Globally, less than 10% of all plastic has been recycled. The most common method for disposing of plastic — besides dumping it in landfill — is to burn it, which is costly, energy-intensive and highly-pollutive. There are other industrial processes — glycolysis, pyrolysis, and/or methanolysis — but they use a lot of energy.
Biological solutions take way less energy. And while research on enzymes for plastic recycling has advanced in the past 15 years, until now, no one has been able to figure out how to make enzymes that could operate efficiently at low temperatures to make them both portable and affordable at large industrial scale. This enzyme can do the work at less than 50°C.

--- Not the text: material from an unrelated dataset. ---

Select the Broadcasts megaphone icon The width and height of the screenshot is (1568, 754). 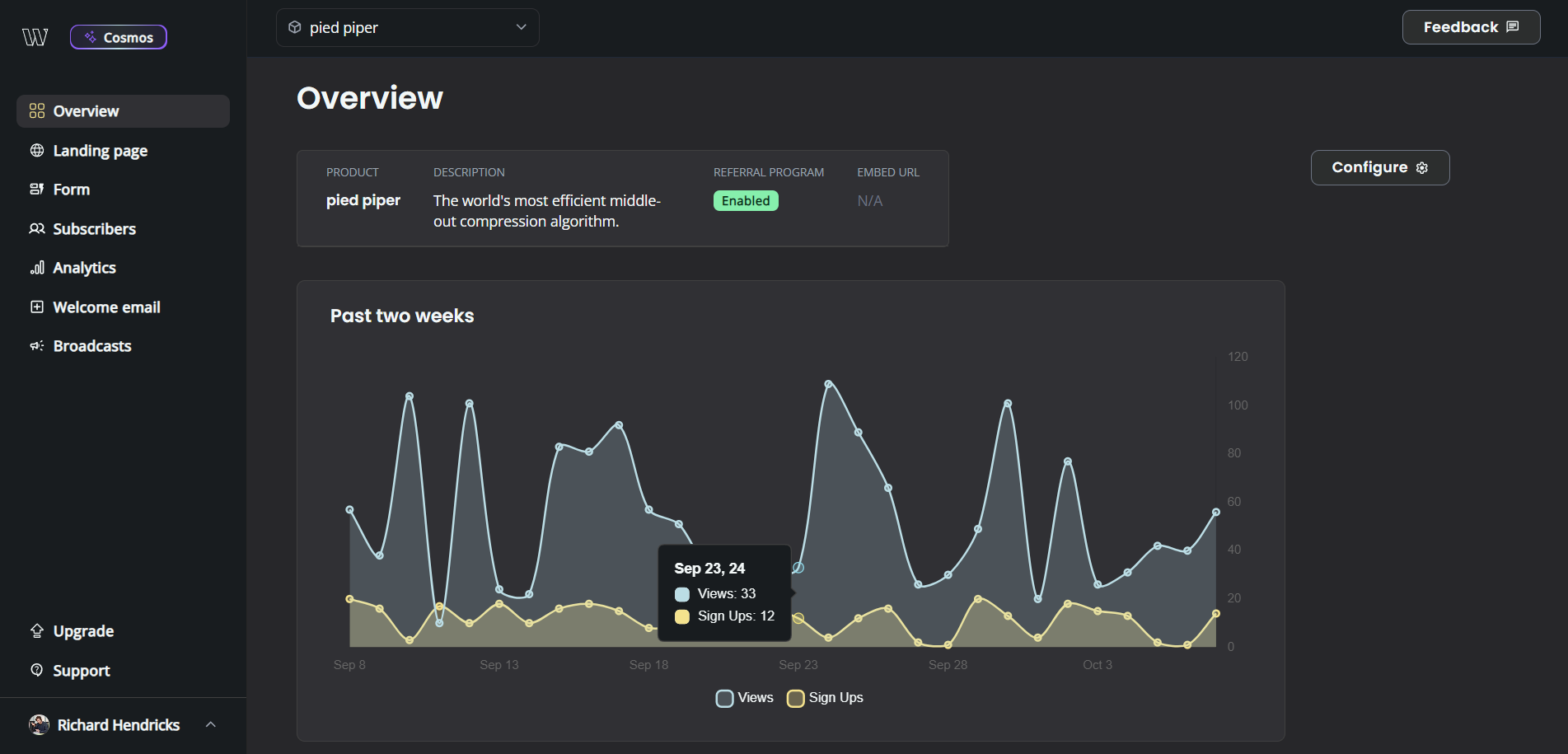tap(36, 345)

Up next, the team plans to work on scaling up enzyme production to prepare for industrial and environmental use. The researchers have filed a patent application and are eyeing several different uses. Cleaning up landfills and high waste-producing industries are the most obvious. But another key potential is environmental remediation and the team is looking at a number of ways to get the enzymes out into the field to cleanup polluted sites.
“When considering environmental cleanup applications, you need an enzyme that can work in the environment at ambient temperature. This is where our tech has a huge advantage in the future,” says Professor Hal Alper from the McKetta Department of Chemical Engineering at UT Austin.
FULL DISCLOSURE: This work was funded by ExxonMobil’s research and engineering division as part of an ongoing research agreement with UT Austin.